Published 12/02/2009, 09:54 AM
Updated 12/02/2009, 09:57 AM

* End of scrapping subsidies set to undermine sales

* VDA auto industry association sees drop of up to a quarter

* Subsidies balloon sales volume in 2009

* New car registrations rise 20 percent in November

(Combines stories, adds background)

FRANKFURT, Dec 2 (Reuters) - New car sales in Germany, Europe's largest economy, could drop by a quarter next year now that government subsidies to scrap old autos and buy new ones have run out, the VDA auto industry association forecast.

New car registrations in Germany will plunge to between 2.75 million and 3.0 million vehicles in 2010 from the 3.8 million expected this year thanks to the government scrapping scheme and versus 3.1 million in 2008, the VDA said on Wednesday.

That means the 2010 western European car market will not match the volume of 13.4 million vehicles expected for 2009, it added, pinning its hopes on emerging markets, primarily China.

"The domestic car market is going to be tough in 2010. Trees do not grow to the sky," VDA President Matthias Wissmann told a news conference, although he said low inventories would help cushion the blow for carmakers.

New car registrations in Germany rose 20 percent in November to nearly 280,000 units, bringing the total for the first 11 months of the year to almost 3.6 million, a gain of 25 percent.

Like other European countries and the United States, Germany had offered motorists incentives to buy new cars as a way to counter swooning demand amid the sharp economic slump.

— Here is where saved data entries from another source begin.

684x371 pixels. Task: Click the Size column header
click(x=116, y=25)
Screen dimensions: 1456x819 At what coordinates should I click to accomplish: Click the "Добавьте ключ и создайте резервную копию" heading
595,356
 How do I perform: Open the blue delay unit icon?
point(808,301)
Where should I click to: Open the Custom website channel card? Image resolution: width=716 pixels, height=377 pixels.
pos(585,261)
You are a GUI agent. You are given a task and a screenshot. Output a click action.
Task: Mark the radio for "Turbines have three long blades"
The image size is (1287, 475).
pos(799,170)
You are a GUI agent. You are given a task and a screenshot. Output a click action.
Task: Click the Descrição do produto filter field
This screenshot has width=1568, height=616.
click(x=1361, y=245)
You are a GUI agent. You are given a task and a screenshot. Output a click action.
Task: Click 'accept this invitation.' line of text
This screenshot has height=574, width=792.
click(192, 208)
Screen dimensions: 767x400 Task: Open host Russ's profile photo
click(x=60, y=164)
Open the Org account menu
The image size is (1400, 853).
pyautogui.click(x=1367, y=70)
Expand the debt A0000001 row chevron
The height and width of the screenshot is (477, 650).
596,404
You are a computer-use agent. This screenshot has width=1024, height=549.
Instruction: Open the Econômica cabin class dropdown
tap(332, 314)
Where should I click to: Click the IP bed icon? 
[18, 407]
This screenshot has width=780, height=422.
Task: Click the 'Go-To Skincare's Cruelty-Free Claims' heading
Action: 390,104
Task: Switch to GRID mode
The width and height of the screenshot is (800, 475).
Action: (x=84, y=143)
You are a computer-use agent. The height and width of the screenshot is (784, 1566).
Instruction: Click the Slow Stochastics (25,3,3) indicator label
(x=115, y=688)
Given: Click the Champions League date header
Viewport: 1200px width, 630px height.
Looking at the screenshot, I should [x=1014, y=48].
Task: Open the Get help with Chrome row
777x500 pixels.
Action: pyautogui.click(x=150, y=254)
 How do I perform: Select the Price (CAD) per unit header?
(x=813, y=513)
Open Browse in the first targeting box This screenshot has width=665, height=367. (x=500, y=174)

The 5 billion euro ($7.54 billion) German scheme to scrap cars at least nine years old ran out of money on Sept. 2 but continues to have an impact on car registrations as cars that were ordered under the scheme get delivered. ($1=.6635 Euro) (Reporting by Angelika Gruber; Writing by Michael Shields; Editing by Jon Loades-Carter) ((christiaan.hetzner@thomsonreuters.com; Reuters Messaging: christiaan.hetzner.reuters.com@reuters.net; +49 69 7565 1249))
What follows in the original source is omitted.